FRAGONARD, Jean-Honoré (Grasse, 1732 – Paris, 1806)
Jean-Honoré Fragonard was born in Grasse on 5 April 1732. Around 1750, after a short period in a notary’s office, he was entrusted to Boucher who sent him to Chardin where he learned the rudiments of his craft. Soon, however, Boucher was impressed by his progress and took him back into his studio. Only two years later, in 1752, in spite of not being a student of the Académie, Fragonard was admitted to the competition for the Prix de Rome which he won with his painting, Jeroboam Sacrificing to the Idols.
Fragonard arrived in Rome in 1756. After a period of serious depression resulting from his sense of inferiority in comparison to the great masters of Italian art, and which prevented him from painting for months, he met the Abbé de Saint-Non with whom he visited Naples, and then Bologna, Venice, and Genoa on the way back to France. The whole of this Italian sojourn is documented by numerous drawings.
From 1761 Fragonard was once again in Paris where his very active career took off. The few surviving documents mention royal commissions, some of which—such as those for the palace of Versailles or for the Gobelins tapestry works—were never completed; they mention a single entry to the Salon of 1766; and his acquisition of numerous paintings that had belonged to Boucher who had died in 1770.
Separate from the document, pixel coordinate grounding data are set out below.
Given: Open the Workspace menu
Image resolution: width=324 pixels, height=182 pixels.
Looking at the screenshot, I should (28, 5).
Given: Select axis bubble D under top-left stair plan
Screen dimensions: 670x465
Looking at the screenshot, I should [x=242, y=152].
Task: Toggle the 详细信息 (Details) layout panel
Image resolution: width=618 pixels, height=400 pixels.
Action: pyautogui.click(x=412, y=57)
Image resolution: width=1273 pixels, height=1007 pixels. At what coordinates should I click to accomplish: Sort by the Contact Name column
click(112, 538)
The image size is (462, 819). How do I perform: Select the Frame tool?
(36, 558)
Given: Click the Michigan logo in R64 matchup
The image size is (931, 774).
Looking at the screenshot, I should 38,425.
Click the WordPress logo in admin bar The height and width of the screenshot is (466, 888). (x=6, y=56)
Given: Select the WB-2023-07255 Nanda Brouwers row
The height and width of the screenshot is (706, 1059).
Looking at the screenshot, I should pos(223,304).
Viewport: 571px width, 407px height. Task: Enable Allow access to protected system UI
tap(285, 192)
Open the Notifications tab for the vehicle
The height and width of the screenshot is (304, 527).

Besides his works painted on easel—executed for a wide variety of patrons among whom were Berget de Grancourt (with whom Fragonard travelled to Italy again and where he made many more drawings in 1773)—the artist must surely have painted various decorations for the palaces of the upper ranks of French society. Of these, only one has survived intact: the decorations executed in 1771 for the pavilion at Louveciennes of the Comtesse du Barry, now in the Frick Collection in New York. Fragonard painted one of his masterpieces for the dining room of the Duke of Penthièvre in 1775, The Party at Saint-Cloud. In the 1780s his period of greatest creativity came to an end. His popularity, however, continued as magazines and revues published a great number of engravings of his most celebrated works between 1784 and 1787. In addition, the allegorical and mythological works he painted in these years resulted in his later acquiring the epithet of “Romantic before the Revolution”. However, the Revolution of 1789 caught him by surprise. He left Paris for Provence, then returned to Paris in 1792 to find that he was without patrons. Thanks to David’s intercession, Fragonard became part of the committee entrusted with selecting works of art for Napoleon’s planned new museum. As a member of this committee, he lodged for free, first at the Louvre, then in the Palais Royal.
Fragonard died on 22 August 1806, while returning home from a restaurant, an obscure, forgotten figure, the survivor of a vanished society that had once idolised him.